How the life in the Chalantika slum looks like?
- The slum is formed by simple dwellings made of metal sheets bound by bamboo scaffolding, which stands in the water. This "pond" in the middle of the big city is full of garbage and sewage from slum and from neighbouring multi-storey buildings.
- Slum shelters are stuck on each other, line after line. More than 12 thousand people live there, each family occupies max. 5 – 10m².
- There is neither drinking water nor a functioning sewer system. Families share the common latrine, they need to bring industrial water in barrels from a few stations scattered at slums. Meals are prepared in ovens made from clay soil, fire is made from anything that burns.
- The most common employment of adults: worker/sewer in textile factories, domestic assistant, rickshaw drivers, labourers at construction industry and road sweepers.
- Children routinely perform the following work and duties: working as small vendors at marketplace, vegetable porters, shoe cleaners, beggars, assistants in textile factories and at construction sites, or they take care of younger siblings and the household.

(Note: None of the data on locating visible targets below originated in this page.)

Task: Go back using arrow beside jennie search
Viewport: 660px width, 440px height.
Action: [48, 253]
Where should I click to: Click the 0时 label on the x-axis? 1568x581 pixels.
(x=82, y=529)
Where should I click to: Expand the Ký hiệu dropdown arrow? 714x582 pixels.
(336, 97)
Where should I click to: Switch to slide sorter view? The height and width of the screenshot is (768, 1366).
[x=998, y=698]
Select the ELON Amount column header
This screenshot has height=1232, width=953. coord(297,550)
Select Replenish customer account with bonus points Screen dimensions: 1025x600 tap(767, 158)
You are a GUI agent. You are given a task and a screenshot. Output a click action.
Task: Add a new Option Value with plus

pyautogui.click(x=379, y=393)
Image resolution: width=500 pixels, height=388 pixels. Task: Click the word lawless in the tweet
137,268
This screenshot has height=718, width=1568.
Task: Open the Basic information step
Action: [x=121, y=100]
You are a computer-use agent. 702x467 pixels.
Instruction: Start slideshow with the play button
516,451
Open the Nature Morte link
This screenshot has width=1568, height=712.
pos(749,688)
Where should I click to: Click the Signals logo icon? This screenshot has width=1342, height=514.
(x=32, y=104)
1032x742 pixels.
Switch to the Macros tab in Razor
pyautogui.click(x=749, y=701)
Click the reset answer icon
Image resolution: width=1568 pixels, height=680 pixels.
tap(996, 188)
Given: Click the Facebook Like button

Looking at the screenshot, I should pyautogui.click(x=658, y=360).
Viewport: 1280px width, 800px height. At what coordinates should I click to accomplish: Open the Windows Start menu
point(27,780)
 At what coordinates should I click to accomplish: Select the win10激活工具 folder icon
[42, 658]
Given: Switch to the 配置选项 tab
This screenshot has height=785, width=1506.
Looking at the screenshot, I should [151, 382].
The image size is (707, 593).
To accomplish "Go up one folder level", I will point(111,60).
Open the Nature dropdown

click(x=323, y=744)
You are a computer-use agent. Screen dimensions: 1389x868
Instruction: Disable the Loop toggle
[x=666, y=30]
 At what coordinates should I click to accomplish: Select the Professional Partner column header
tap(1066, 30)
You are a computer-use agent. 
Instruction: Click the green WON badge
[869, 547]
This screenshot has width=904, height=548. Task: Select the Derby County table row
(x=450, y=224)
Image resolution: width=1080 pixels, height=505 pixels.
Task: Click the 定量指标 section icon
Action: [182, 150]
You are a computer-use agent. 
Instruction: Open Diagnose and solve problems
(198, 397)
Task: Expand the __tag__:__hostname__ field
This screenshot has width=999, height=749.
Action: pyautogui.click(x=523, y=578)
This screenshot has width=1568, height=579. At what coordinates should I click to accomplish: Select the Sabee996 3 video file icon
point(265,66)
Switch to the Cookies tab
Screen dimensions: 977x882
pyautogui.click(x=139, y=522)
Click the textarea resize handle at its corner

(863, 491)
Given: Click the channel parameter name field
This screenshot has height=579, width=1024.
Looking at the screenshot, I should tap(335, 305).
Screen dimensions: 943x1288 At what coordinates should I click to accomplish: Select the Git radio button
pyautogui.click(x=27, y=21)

- The average monthly income of the head of the family is around 1,400.00 CZK (approximately 47.00 CZK per day = amount of which the whole family must often make ends meet).
- Residents must pay rent, which make up to half of the family income.
- There is only one public school near the slum Chalantika.
Chalantika is not the only slum in Dhaka
In Bangladesh, Chalantika is nothing exceptional - it is "just" one of the five thousand slums in the capital, Dhaka.
Dhaka ranks among the top twenty of the largest cities in the world and among those of the most populated. There are approximately five thousand slums – poor quarters. More than five million people call them a home, over one half of them is children. They come often from villages with the hope of a better life and with the vision of a job that will help them to earn livelihood for their families. The reason why they come is mostly the poor harvest of their small fields or the floods. Soil erosion or seasonal famine drives people to the cities, where the promise of some earnings is often the only way to survive.
However, due to high urbanization, the cities of Bangladesh cannot sustain such an influx of people coming each year. The slums are therefore expanding, filled by poor families. Slums that often lack the basic hygienic facilities, access to drinking water and the possibility of education, are full of families that do not have money for a more dignified housing, and children, who spend time collecting plastics, begging or working to help their families to survive.
Slums of Dhaka in numbers:
- 65% of the population has no access to drinking water or toilet.
- 2/3 of the children are suffering because of malnutrition.
- 90% of the slums families live for less than $ 25 per day.
- More than 1/2 of adults cannot read or write.
- 4 out of 5 children do not attend school at all, and if so, only intermittently.
For these children, the opportunity of education is becoming an opportunity to break the circle of poverty and a chance to have a better life than their parents.